_YOUR INSTRUCTIONS_
Where a line in the material below has the string "computer", please report it.

_RECORDS FOR THIS EXERCISE_
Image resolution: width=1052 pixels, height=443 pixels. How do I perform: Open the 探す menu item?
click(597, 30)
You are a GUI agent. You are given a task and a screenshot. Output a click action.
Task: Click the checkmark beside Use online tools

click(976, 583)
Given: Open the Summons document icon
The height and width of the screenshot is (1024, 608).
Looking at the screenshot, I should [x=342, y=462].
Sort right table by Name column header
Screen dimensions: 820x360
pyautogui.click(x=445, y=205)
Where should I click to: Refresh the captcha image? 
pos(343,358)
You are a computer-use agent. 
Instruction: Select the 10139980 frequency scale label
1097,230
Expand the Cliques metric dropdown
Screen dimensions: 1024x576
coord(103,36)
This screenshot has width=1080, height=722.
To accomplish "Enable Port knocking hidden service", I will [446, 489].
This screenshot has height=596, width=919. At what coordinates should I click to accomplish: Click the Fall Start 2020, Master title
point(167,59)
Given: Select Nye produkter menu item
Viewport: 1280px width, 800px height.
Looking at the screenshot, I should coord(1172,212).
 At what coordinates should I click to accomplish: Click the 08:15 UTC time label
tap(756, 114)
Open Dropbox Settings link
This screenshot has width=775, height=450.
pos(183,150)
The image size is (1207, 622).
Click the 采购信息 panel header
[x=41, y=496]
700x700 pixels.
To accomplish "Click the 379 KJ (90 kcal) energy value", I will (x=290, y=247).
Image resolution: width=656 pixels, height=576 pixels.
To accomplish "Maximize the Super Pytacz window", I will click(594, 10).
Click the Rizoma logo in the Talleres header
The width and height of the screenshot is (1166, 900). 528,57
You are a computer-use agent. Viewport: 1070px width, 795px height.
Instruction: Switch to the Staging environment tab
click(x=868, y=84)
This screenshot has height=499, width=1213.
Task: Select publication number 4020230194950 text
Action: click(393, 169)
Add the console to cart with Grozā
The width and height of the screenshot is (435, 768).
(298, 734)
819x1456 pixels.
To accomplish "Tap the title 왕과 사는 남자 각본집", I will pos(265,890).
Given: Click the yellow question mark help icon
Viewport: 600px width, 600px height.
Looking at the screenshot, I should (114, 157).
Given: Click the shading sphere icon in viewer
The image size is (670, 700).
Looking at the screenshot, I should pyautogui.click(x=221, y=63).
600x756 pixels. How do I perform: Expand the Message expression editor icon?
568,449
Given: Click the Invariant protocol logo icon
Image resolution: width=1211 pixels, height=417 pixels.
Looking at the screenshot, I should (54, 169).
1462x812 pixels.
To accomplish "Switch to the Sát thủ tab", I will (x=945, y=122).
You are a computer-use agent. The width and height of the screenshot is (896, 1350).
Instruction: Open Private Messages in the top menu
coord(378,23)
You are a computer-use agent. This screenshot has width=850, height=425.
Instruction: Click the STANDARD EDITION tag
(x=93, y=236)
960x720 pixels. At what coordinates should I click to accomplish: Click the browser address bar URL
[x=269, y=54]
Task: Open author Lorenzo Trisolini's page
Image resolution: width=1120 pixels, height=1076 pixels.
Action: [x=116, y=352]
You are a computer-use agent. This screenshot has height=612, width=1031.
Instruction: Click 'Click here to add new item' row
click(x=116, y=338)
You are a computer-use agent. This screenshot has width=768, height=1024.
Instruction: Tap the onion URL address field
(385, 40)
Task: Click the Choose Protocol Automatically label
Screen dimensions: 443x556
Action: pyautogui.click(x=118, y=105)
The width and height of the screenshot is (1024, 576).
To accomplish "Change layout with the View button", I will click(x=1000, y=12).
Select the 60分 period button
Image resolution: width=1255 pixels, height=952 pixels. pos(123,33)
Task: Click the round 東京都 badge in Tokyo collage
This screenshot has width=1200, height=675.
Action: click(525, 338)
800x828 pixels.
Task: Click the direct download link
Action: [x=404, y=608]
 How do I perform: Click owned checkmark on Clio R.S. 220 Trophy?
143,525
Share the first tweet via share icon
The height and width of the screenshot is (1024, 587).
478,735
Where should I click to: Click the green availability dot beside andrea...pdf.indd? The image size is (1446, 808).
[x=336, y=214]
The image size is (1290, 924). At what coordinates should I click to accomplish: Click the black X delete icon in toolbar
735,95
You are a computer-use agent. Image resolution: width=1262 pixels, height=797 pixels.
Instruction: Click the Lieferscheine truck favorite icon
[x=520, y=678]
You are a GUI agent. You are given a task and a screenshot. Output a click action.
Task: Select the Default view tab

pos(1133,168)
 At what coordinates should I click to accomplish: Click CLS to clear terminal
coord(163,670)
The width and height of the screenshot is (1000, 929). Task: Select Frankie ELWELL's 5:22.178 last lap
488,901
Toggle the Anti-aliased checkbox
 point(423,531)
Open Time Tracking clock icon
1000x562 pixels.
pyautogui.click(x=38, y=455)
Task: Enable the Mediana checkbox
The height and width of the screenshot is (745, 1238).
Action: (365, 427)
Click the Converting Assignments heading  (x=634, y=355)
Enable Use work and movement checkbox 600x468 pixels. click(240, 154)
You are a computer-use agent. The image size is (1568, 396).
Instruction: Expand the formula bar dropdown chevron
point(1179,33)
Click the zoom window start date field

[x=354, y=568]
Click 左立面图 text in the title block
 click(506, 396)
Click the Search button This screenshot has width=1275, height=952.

_ANSWER TO THIS TASK_
You are a computer-use agent. 
You are a computer-use agent. Viewport: 1070px width, 795px height.
You are a computer-use agent. The width and height of the screenshot is (896, 1350).
You are a computer-use agent. This screenshot has width=850, height=425.
You are a computer-use agent. This screenshot has height=612, width=1031.
You are a computer-use agent. This screenshot has width=768, height=1024.
You are a computer-use agent. Image resolution: width=1262 pixels, height=797 pixels.
You are a computer-use agent. The image size is (1568, 396).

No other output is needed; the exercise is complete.